Each view has a specific scope that defines the documents from which it reads the column data. The view scope constrains the view to a specific element in the documents (localname + namespace) or to documents in a particular collection. The figure below shows a schema called ‘main' that contains four views, each with a different view scope. The view 'My Songs' is constrained to documents that have a song element in the my namespace; the view 'Your Songs' is constrained to documents that have a song element in the your namespace; the view 'Songs' is constrained to documents that are in the http://view/songs collection, and the view 'Names' is constrained to documents that have a name element in the my namespace.

You can set the scope of a view to any element in the documents, whether it is the document root element or a descendant of the root element.

As described above, schemas and views are stored as documents in the schema database associated with the content database for which they are defined. The default schema database is named ‘Schemas.' If multiple content databases share a single schema database, each content database will have access to all of the views in the schema database.

For example, in the figure below, you have two content databases, Database A and Database B, that both make use of the Schemas database. In this example, you create a single schema, named ‘main,' that contains two views, View1 and View2, on Database A. You then create two views, View3 and View4, on Database 3 and place them into the ‘main' schema. In this situation, both Database A and Database B will each have access to all four views in the ‘main' schema.

The range indexes that back the columns defined in views 1, 2, 3, and 4 have to be defined in both content databases A and B for the views to work. You will get a runtime error if you attempt to use a view that contains a column based on a non-existent range index.

A more 'relational' configuration is to assign a separate schema database to each content database. In the figure below, Database A and Database B each have a separate schema database, SchemaA and SchemaB, respectively. In this example, you create a ‘main' schema for each content database, each of which contains the views to be used for its respective content database.

Representation of SQL Components in MarkLogic Server

This section provides an overview of mapping from MarkLogic Server to SQL The table below lists SQL components and how each is represented in MarkLogic Server:

SQLMarkLogicConfiguration
ColumnA value in range indexcolumn spec
RowA sequence of range index values over the same documentview spec columns
Table/viewA document element or collection of documentsview spec
DatabaseA logical databaseschema spec

The are two basic approaches for representing document data stored in MarkLogic Server:

  • Configure range indexes and views so that you can execute SQL queries on unstructured document data. An example of this approach is provided in the Understanding and Using Security Guide.
  • Make your document data more structured and relational so that SQL queries behave the way they would in an relational database. An example of this approach is provided in the SQL Data Modeling Guide.

Columns and Range Indexes

Each column in a view is based on a range index in the content database. Range indexes are described in the Range Indexes and Lexicons chapter in the Administrator's Guide. This section provides examples of what type of range index you might use to store your column data.

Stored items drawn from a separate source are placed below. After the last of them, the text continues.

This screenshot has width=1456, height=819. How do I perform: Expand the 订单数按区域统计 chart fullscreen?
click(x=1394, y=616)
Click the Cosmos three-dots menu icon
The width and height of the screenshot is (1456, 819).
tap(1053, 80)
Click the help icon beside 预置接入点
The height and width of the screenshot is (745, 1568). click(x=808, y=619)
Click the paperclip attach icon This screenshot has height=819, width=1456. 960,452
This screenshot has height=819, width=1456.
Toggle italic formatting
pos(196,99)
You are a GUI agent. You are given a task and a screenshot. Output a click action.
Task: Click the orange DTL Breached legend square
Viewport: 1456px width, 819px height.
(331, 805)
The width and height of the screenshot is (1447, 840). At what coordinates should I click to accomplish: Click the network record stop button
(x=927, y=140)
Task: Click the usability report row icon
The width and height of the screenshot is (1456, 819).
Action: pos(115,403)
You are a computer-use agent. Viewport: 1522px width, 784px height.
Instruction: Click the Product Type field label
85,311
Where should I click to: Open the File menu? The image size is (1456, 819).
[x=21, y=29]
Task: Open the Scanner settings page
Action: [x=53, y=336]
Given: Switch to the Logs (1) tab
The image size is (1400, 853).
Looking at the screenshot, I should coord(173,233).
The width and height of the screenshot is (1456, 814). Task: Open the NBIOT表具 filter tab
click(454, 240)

Consider a document of the following form:

<book>
   <title subject="oceanography">Sea Creatures</title>
   <pubyear>2011</pubyear>
   <keyword>science</keyword>
   <author>
       <name>Jane Smith</name>
       <university>Wossamotta U</university>
   </author>
   <body>
       <name type="cephalopod">Squid</name>
           Fascinating squid facts...
       <name type="scombridae">Tuna</name>
           Fascinating tuna facts...
       <name type="echinoderm">Starfish</name>
           Fascinating starfish facts...
   </body>
</book>

You can create columns based on an element range indexes for the title, pubyear, keyword, author, and university elements without violating any of the 'relational behavior' rules listed in the SQL Data Modeling Guide. Creating a column based on an element range index for the name element would violate the relational rules. However, you could use a path range index to create a column for the /book/author/name element without violating the relational rules. You might also want to create a column based on an attribute range index for the subject attribute in the title element.

You may chose to model your data so that it is not truly relational. In this case, you could create columns based on a path range index for the book/body/name element and book/body/name/@type attribute.

HTTP Functions to Access Internal and External Web Services

You can access web services, both within an intranet and anywhere across the internet, with the XQuery-level HTTP functions built into MarkLogic Server. The HTTP functions allow you to perform HTTP operations such as GET, PUT, POST, and DELETE. You can access these functions directly through XQuery, thus allowing you to post or get content from any HTTP server, including the ability to communicate with web services. The web services that you communicate with can perform external processing on your content, such as entity extraction, language translation, or some other custom processing. Combined with the conversion and HTML Tidy functions, the HTTP functions make it very easy to process any content you can get to on the web within MarkLogic Server.

The XQuery-level HTTP functions can also be used directly with xdmp:document-load, xdmp:document-get, and all of the conversion functions. You can then, for example, directly process content extracted via HTTP from the web and process it with HTML Tidy (xdmp:tidy), load it into the database, or do anything you need to do with any content available via HTTP.

Output Options

With MarkLogic you can generate output in many different formats:

  • XML, of course. You can output one node or a series of nodes.
  • HTML. You can output HTML as the XML-centric xhtml or as traditional HTML.
  • RSS and Atom. They're just XML formats.
  • PDF. There's an XML format named XSL-FO designed for generating PDF.
  • Microsoft Office. Office files use XML as a native format beginning with Microsoft Office 2007. You can read and write the XML files directly, but to make the complex formats more approachable we'd recommend you use MarkLogic's open source Office Toolkits.
  • Adobe InDesign and QuarkXPress. Like Microsoft Office, these publishing formats use native XML formats.
  • JSON, the JavaScript Object Notation format common in Ajax applications. It's easy to translate between XML and JSON. MarkLogic includes built-in translators.

Remote Filesystem Access

WebDAV provides a third option for interfacing with MarkLogic. WebDAV is a widely used wire protocol for file reading and writing. It's a bit like Microsoft's SMB (implemented by Samba) but it's an open standard. By opening a WebDAV port on MarkLogic and connecting to it with a WebDAV client, you can view and interact with a MarkLogic database like a filesystem, pulling and pushing files.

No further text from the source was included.